Con palabras en rima, una retórica estudiada y bien maquillada, se
empeñan en convencernos de que ellos son mejores que los demás. En el fondo,
bien escribió mi hijo, todos están hablando de lo mismo y, los matices
mercadotécnicos, son la única diferencia entre uno y otro.
Pero el drama no termina con lo hueco de sus palabras pues, la
verdadera tragedia, es que quienes las pronuncian han perdido, en su mayoría,
credibilidad. Antes de ir a dar al pódium, cada uno de ellos, ha sido asesinado
por el monstruo de su propia creación: la mentira.
Y este asesino no es exclusivo de los políticos. Él es capaz de ir
destruyendo en todos los ambientes, desde el matrimonio hasta las naciones
completas.
La verdad, tantas veces asociada con la transparencia, es como un
cristal. Es como el escaparate que rodea nuestra integridad y, cuando surge la
duda, se empaña y nos desdibuja ante los ojos de quienes nos ven. Pero si llega
la mentira la golpea, la verdad se rompe y, muchas veces, las astillas matan
la fe y degüellan la confianza con su filo. Y, así como no se puede revivir a
un hombre degollado, ni la fe ni la confianza pueden reponerse de la herida y
mueren.
El esposo que miente, habrá de vivir con el cadáver de su credibilidad y la sombra de la incertidumbre,
el resto de su vida, rondará su matrimonio. El hijo que engaña a sus padres
perderá la valiosa herencia de la confianza de ellos y, así, hasta llegar a los
gobernantes que engañan a los gobernados.
Siendo una fórmula tan simple en las relaciones y aplicable a todas
las escalas, ¿por qué parece ser ignorada por aquellos que insisten en que
depositemos en ellos nuestra confianza?

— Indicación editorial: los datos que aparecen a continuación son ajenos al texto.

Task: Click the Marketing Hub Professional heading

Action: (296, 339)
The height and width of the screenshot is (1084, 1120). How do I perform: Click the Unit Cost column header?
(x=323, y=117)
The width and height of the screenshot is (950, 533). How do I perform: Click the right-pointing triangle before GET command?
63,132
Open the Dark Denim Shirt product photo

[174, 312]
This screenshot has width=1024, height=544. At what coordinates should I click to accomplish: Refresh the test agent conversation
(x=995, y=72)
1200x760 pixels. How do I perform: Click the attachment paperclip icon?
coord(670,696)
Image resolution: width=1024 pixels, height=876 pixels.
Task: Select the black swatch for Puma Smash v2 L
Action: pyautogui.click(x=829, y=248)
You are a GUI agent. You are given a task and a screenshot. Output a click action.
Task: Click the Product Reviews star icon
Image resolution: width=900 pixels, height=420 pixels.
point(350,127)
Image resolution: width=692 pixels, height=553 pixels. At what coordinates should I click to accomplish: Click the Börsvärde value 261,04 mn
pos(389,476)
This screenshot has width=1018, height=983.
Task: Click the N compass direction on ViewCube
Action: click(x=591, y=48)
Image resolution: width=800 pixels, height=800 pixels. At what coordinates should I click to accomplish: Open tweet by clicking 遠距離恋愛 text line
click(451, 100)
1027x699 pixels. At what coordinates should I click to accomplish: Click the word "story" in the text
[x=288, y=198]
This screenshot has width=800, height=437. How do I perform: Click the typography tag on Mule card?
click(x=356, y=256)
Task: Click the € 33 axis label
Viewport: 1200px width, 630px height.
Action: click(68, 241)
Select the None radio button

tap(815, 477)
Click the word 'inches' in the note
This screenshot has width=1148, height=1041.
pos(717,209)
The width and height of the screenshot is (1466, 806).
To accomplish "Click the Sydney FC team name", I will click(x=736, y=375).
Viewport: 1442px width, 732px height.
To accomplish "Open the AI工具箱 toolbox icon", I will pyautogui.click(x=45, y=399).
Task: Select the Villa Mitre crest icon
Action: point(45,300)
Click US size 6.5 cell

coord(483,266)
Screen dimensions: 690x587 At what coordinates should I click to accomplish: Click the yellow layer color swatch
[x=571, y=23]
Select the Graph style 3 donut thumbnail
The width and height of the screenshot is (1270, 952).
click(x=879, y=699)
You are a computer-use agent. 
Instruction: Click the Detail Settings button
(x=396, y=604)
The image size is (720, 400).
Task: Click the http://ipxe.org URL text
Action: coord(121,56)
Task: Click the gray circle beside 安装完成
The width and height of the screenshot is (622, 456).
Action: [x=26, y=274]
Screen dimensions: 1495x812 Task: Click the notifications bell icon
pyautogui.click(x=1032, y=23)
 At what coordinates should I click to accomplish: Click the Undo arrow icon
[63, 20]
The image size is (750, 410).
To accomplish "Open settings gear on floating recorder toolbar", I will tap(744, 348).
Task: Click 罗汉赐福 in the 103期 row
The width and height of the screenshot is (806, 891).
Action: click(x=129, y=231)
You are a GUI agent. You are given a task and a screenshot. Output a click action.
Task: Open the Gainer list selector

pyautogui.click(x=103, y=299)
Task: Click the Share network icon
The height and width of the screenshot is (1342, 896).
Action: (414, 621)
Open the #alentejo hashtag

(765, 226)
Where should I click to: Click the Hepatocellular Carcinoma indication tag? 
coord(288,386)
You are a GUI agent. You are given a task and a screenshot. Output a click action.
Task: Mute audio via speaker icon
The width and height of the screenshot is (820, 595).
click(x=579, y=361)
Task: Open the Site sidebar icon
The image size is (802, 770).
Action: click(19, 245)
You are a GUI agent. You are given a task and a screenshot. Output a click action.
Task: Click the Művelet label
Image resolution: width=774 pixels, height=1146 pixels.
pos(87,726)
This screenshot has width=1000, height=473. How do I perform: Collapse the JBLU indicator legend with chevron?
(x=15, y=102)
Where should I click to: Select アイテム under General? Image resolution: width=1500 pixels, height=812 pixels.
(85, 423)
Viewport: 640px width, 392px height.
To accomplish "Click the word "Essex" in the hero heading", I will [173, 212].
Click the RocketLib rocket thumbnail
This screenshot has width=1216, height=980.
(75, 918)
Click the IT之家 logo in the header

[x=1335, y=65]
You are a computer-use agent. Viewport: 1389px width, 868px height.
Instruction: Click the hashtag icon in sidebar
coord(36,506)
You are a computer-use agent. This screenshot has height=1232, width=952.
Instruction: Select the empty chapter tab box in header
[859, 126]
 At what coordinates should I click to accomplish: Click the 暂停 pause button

Y, ¿Acaso no es igualmente grave pensar
que su conciencia, adormecida o muerta, no les recuerde de sus mentiras y sus
fraudes?
Siempre es difícil decidir en quién entregar nuestra confianza pero
ahora, trágicamente, es motivo de duelo el pensar que, ninguno de los que se
han levantado merece recibirla pues, el valor de su palabra, es nulo.